The Blue Jay is easily recognized by its bright blue color, and black necklace. Chances are, you'll hear it before you see it. Its "Cat! Cat! Cat!" call is one of the most common of all. The Blue Jay can also mimic the calls of Red-Shouldered Hawks, Red-Tailed Hawks, Ospreys, Crows, and even a neighborhood cat! (I didn't know that either.) Blue Jays eat nuts, berries, insects, and even carrion.

This Blue Jay appears to be building a nest in one of our trees. Jays around here are difficult to photograph, because they insist on keeping branches between them and the camera.


Monday, April 13, 2009


The Killdeer is the actor of the bird world. If you come too close to its nest, it will act as if it is hurt in an effort to lure you away. It almost always works with predators. They are famous for acting like it has a broken wing, but this one used a broken leg act - its left leg. The Killdeer is found virtually everywhere in the United States, including the panhandle. It will at times leave this area in the winter, but is generally here year-round. This handsome bird forages for insects with a run-and-stop technique.


Sunday, April 5, 2009

Black Crowned Night Heron

These herons typically hunt at dusk as the sun disappears below the horizon. An attractive bird, they sport two white plumes trailing from its crown during breeding season. They feed with the stand-and-wait method, waiting to ambush prey in the shallows from shorelines.
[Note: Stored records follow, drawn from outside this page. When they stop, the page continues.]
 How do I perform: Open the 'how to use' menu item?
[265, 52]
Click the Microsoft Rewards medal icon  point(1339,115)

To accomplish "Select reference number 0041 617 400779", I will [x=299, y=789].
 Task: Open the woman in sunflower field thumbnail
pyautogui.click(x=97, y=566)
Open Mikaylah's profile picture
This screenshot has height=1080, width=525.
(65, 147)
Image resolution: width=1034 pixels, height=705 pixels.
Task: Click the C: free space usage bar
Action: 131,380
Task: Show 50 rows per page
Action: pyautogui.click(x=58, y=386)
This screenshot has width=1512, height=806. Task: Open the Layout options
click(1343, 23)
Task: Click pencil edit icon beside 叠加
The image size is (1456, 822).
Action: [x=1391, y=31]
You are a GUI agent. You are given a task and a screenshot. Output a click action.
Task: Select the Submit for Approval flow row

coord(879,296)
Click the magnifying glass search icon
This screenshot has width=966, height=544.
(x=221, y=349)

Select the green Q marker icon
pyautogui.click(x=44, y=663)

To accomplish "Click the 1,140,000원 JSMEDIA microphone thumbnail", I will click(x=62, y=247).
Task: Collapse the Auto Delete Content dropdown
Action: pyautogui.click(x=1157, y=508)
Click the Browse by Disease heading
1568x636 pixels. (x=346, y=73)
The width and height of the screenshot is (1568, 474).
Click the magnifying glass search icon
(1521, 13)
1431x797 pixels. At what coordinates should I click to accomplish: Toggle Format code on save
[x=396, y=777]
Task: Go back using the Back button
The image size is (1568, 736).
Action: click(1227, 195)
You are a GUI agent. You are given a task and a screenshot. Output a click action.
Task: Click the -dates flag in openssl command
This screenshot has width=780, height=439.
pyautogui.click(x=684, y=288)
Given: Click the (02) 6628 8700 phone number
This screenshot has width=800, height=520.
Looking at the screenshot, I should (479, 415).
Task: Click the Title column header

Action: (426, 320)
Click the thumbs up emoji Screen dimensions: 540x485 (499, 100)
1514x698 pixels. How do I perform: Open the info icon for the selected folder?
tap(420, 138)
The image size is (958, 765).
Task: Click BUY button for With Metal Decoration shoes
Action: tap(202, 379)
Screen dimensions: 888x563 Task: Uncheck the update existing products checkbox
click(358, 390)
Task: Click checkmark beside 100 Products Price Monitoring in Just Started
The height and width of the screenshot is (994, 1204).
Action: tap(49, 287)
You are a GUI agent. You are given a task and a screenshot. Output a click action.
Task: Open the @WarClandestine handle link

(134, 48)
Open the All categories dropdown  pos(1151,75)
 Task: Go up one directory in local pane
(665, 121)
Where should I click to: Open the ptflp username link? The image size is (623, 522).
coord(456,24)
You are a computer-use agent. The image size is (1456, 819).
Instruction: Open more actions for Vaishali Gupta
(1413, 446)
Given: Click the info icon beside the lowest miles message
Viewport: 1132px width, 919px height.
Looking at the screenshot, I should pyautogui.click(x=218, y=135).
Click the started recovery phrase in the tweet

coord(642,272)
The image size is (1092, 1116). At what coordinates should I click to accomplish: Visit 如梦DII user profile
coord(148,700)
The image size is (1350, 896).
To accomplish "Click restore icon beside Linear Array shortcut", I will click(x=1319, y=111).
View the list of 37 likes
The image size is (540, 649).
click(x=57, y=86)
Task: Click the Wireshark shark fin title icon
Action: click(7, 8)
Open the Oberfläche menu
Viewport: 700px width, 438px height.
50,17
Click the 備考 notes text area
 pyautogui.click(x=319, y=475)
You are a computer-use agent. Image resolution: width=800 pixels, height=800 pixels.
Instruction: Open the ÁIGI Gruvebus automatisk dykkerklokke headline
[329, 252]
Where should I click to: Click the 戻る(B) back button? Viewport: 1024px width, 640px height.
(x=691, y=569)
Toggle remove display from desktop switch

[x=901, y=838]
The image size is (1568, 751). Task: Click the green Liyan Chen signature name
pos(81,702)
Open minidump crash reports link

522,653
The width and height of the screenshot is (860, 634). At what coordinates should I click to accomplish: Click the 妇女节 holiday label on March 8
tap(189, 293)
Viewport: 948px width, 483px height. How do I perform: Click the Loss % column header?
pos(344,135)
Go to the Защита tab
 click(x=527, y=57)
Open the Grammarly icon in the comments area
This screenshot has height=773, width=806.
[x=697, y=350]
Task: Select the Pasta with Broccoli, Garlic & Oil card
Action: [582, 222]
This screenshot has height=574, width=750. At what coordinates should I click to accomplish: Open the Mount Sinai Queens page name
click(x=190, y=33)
While many people think that the Black-Crowned Night Heron has a short thick neck, my photo below seems to discount that belief. In fact, they are able to stretch their necks out reminiscent of others in the heron family. The panhandle is in their breeding/summer range.

This heron displays its white plumes during breeding time.

Seemingly admiring himself, this Black-Crowned Night Heron assumes his hunting stance.

For some reason, this heron (bottom right) chases off a Snowy Egret.

Apparently rarely seen doing it, the Black-Crowned Night Heron can extend its neck, much like others in the heron family.